Dix minutes après, ils étaient de retour. Le clairon et l'officier devaient rester où ils étaient. On banda les yeux à M. de Salvi et on ne lui enleva son bandeau que dans la chambre même du général Bosco.

La conversation s'engagea en italien. Mais M. de Salvi ayant dit qu'il était Français, le général s'excusa de lui avoir fait bander les yeux, quoique ce fût une des exigences de la guerre.
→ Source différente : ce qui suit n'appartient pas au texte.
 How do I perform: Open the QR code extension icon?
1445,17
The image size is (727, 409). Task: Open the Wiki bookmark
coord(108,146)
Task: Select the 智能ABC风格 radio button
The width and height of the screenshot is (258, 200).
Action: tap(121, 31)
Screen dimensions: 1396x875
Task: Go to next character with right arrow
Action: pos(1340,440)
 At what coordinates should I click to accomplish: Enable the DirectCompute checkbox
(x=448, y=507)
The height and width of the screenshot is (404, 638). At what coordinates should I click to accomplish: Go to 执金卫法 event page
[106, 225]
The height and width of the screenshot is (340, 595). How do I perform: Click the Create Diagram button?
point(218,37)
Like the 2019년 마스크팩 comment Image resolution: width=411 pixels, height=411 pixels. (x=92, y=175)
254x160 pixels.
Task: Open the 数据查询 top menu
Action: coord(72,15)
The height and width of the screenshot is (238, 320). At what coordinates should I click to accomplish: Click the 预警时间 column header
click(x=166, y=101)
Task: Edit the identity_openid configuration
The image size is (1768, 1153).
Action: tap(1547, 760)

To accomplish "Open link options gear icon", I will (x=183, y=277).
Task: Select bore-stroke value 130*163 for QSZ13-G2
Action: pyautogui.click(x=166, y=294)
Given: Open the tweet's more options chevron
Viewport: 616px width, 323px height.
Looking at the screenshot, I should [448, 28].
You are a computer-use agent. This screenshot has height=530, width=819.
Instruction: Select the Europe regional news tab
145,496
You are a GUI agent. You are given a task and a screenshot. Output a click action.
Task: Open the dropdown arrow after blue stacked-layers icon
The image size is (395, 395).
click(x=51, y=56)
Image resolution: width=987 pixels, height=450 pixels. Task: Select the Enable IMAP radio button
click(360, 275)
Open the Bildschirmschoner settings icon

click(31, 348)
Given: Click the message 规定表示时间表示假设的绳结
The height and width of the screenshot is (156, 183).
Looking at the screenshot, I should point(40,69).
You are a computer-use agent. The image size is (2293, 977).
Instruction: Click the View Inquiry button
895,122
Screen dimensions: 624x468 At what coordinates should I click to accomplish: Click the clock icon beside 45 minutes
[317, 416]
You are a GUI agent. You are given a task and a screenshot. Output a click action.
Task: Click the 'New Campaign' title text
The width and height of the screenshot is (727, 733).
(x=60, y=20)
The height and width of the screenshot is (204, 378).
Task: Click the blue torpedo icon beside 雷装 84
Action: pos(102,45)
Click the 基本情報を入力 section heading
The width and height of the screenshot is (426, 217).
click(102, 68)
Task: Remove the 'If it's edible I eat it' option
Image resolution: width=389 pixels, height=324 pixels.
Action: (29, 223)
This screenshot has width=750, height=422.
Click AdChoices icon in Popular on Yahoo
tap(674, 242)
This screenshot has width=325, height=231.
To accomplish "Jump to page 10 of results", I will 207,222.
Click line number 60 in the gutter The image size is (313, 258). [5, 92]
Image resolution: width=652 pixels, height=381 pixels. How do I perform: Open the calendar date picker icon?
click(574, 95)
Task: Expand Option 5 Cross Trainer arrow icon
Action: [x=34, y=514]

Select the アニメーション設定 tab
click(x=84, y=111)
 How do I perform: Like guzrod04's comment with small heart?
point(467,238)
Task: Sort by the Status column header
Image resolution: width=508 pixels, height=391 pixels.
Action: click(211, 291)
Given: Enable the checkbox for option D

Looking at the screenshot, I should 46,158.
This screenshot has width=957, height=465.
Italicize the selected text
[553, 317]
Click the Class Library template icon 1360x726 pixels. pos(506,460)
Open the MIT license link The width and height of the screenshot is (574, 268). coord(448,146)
Après avoir accompli sa mission, M. de Salvi fit part au général des propositions de Garibaldi. «C'est impossible, lui répondit Bosco, moi et mes soldats nous tiendrons dans la place, et jusqu'à la dernière extrémité je n'abandonnerai ni ma troupe, ni la forteresse.

«Bien plus, ajouta-t-il, que le général Garibaldi m'indique l'emplacement de sa mine, et j'irai le premier m'y faire tuer à la tête de mes soldats.» En le congédiant, il dit à M. de Salvi que, sans un ordre formel de son gouvernement, il ne rendrait jamais la place.

Le capitaine du Protis fut reconduit les yeux bandés, comme il était venu, jusqu'à l'endroit où il avait laissé son escorte, et vint de suite transmettre au Dictateur la réponse du commandant des troupes royales. Garibaldi, appréciant la fermeté de Bosco et ayant hâte d'en finir afin de pouvoir diriger ses troupes sur Messine et éviter les lenteurs et l'effusion de sang que pouvait entraîner une attaque de vive force, pria M. de Salvi de retourner auprès du général Bosco et de lui porter de nouvelles conditions. Le capitaine accepta avec empressement cette mission conciliatrice; il pria toutefois Garibaldi de lui donner son ultimatum par écrit.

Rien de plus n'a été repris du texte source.